DiCapua E, Cuillel M, Hewat E, Schnarr M, Timmins P A, Ruigrok R W
EMBL, Grenoble, France.
J Mol Biol. 1992 Aug 5;226(3):707-19. doi: 10.1016/0022-2836(92)90627-v.
RecA protein is induced by the binding of DNA and ATP to become active in the hydrolysis of ATP and the cleavage of repressors. These reactions appear to depend on the structural state of the protein polymerized along the DNA, i.e. a helical coat of six RecA per turn of 95 to 100 A pitch. In support of this model of the active conformation, it was shown that high concentrations of salt also induce this helical polymerized state as well as the enzymatic activities. Here, we describe that, in vitro and with the non-hydrolyzable analogue ATP gamma S, RNA and heparin can also induce both the structural transition and the enzymatic activation of RecA to LexA cleavage in accordance with the model.
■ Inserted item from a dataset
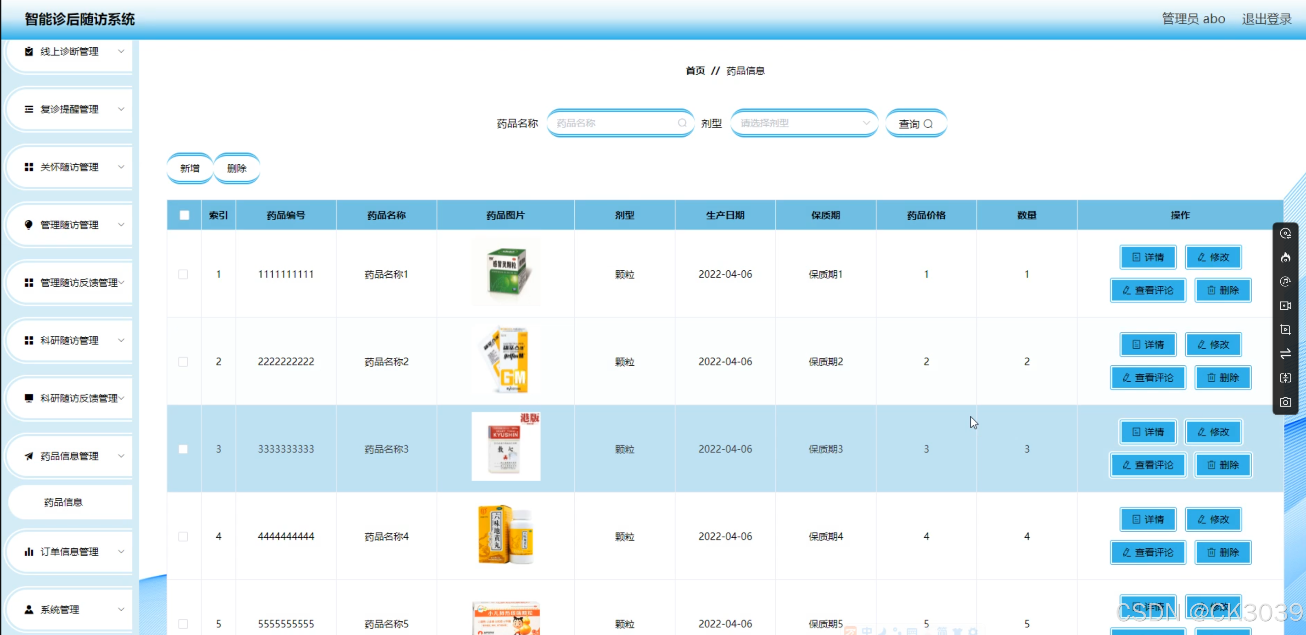This screenshot has width=1306, height=635.
Task: Click the flame burn-disc icon in side toolbar
Action: [1285, 258]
RNA and heparin do not support the reaction in the presence of ATP, and they do not induce the hydrolysis of ATP either, suggesting that, in contrast to ATP gamma S, the nucleotide is not bound stably enough, and that the combined affinities of polynucleotide and ATP actually modulate the discrimination of RecA for the various possible inducers in vivo.